### Documentfragment
━━━

Beschrijving
Natuurhistorische musea onderscheiden zich van andere musea door een lage drempel voor een groot en breed publiek: iedereen houdt van natuur. In en rond die musea wemelt het van deskundige specialisten, soms professioneel opgeleide biologen en geologen, vaak ook autodidacten met een enorme kennis van een klein verzamelgebied. Wat ze gemeen hebben is niet alleen hun kennis, maar ook bevlogenheid. De natuurschatten die ze in ruim twee eeuwen in Nederlandse musea hebben bijeengebracht zijn omvangrijk, rijk en van grote wetenschappelijke en educatieve waarde.
Collecties in Teylers, Naturalis en kleinere musea
Teylers, het oudste museum van Nederland, had al een verzameling stenen en fossielen bij de opening in 1784. Naturalis verzamelt de natuur sinds 1820 en onder invloed van de opbloeiende belangstelling voor natuurwetenschap brachten ook universiteiten natuurhistorische verzamelingen bijeen. In de eerste helft van de twintigste eeuw zijn er tientallen kleinere natuurmusea bijgekomen, vooral dankzij het groeiende besef dat de natuur onder druk kwam te staan. Juist daarom zijn natuurmusea nog steeds springlevend.
Nog niet eerder in kaart gebrachte geschiedenis van natuurhistorische collecties in Nederlandse musea
In het boek Natuurschatten schetst Fred de Ruiter een nog niet eerder in kaart gebrachte geschiedenis van natuurhistorische collecties in Nederlandse musea. Hij nodigt iedereen uit om met hem mee te kijken naar al die wonderlijke objecten en collecties in de bonte verscheidenheid van natuurmusea die ons land kent en gekend heeft. Met aanstekelijk enthousiasme laat hij ze voorbijkomen en verleidt hij de lezer om onze natuurschatten ook eens in het echt te gaan bekijken.

━━━

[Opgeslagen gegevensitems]
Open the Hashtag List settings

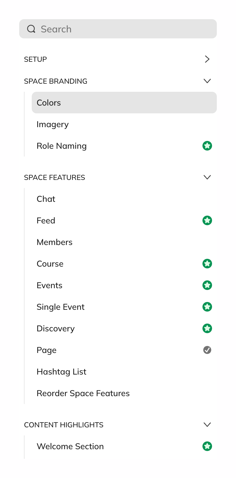tap(61, 372)
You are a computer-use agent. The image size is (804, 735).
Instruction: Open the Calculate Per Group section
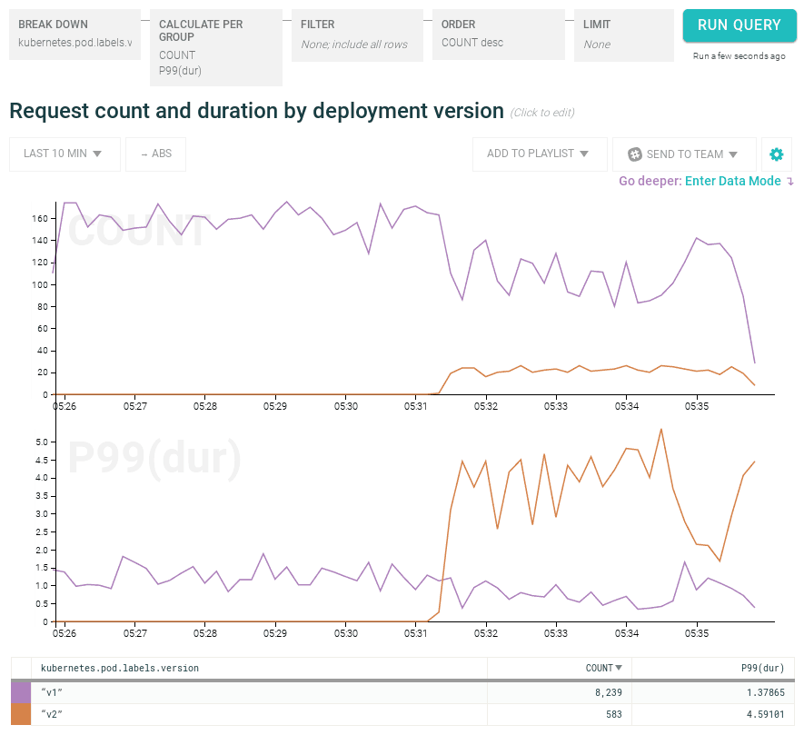pos(215,47)

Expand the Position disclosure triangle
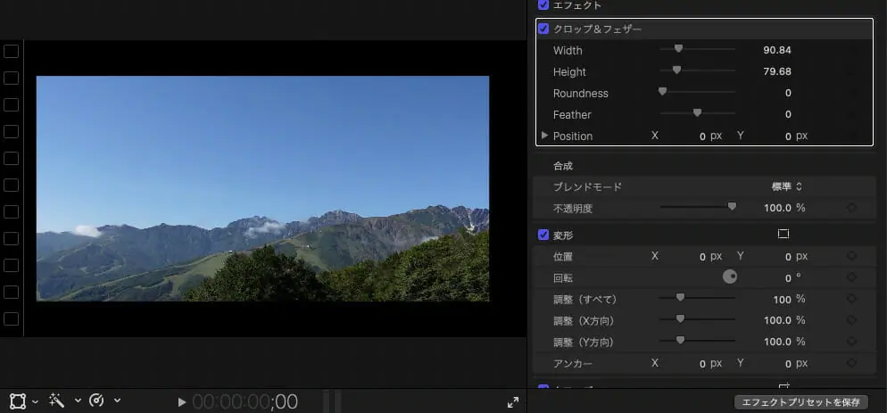pos(544,136)
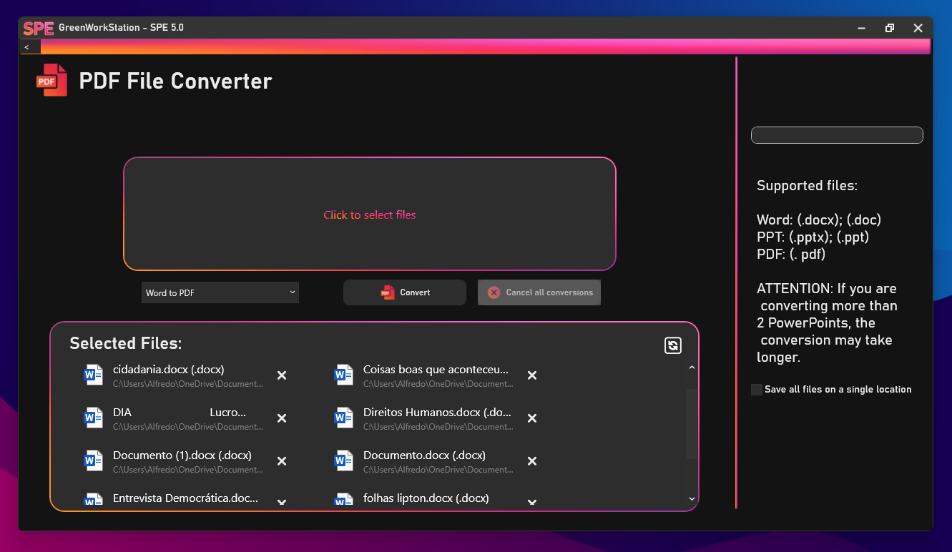The height and width of the screenshot is (552, 952).
Task: Enable Save all files on a single location
Action: coord(757,390)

━━━

### Opdracht
Wat had Teylers volgens het documentfragment al bij de opening in 1784?

### Uitgewerkte opdracht
Een verzameling stenen en fossielen.